A few years ago I was asked by a student if I heard about a task to write a program that outputs its own source code. Back then I didn’t know about it and sort of ignored that question, but later a friend of mine told me that such a program is called a quine and that he had already solved that in couple of languages. Today I used my beginner’s knowledge of Haskell to write my first quine. If you haven’t written any quine by yourself yet then it may be better that you don’t read this post - knowing the solution will spoil the fun.

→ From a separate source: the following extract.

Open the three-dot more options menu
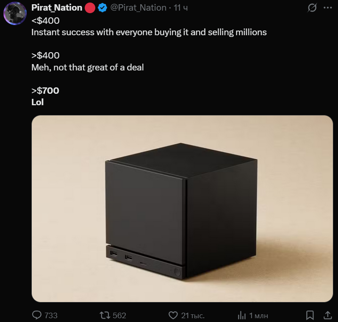pyautogui.click(x=327, y=8)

I started of with the general idea of defining a string that will contain the text of the program and displaying that string. This is a strange kind of recursion that I haven’t met before. The idea itself seems rather simple, but it took me about 40 minutes of hacking to get it right. I spent much of that time struggling to get the quote signs display correctly. Anyway, here it is:

module Main where --"
main = do putStr (quine ++ "\\nquine = \\"" ++ take 20 quine ++ "\\\\")
          print (drop 21 quine)
quine = "module Main where --\\"\\nmain = do putStr (quine ++ \\"\\\\nquine = \\\\\\"\\" ++ take 20 quine ++ \\"\\\\\\\\\\")\\n          print (drop 21 quine)"

This requires that there is a new line at the and of source file. It’s rather crappy but I’m still happy with it. I googled around for some other quines in Haskell and, as expected, found more elegant solutions:

(\\a -> a ++ show a) "(\\\\a -> a ++ show a) "

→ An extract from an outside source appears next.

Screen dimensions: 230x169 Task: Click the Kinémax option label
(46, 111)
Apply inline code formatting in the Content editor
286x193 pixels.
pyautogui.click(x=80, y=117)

As Shin-Cheng Mu notices this is based on the resemblance to lambda expression (\x -> x x) (\x -> x x), which reduces to itself. It also resembles the Y-combinator (on which I hope to write soon). There is also a shorter version of the above.

ap (++) show "ap (++) show "

It uses the ap function operating on a monad and frankly speaking I don’t understand it. The two above solutions are not stand-alone programs and work only in ghci, as opposed to my solution. It is not difficult however to adapt the idea to a stand-alone application:

main = putStr (quine q)
quine s = s ++ show s
q = "main = putStr (quine q)\\nquine s = s ++ show s\\nq = "

The solution is by Jon Fairbairn and I found it here. The same using a monad (found here):

main = (putStr . ap (++) show) "main = (putStr . ap (++) show) "

Only this will not compile since ap is not in scope and would have to be imported. I don’t know if this should count as a valid solution.

To me the conclusion is that I’m still thinking in an imperative style. Quine solutions seem to be a lot easier in languages supporting higher order functions, yet I solved it in a way typical to languages like Java or C.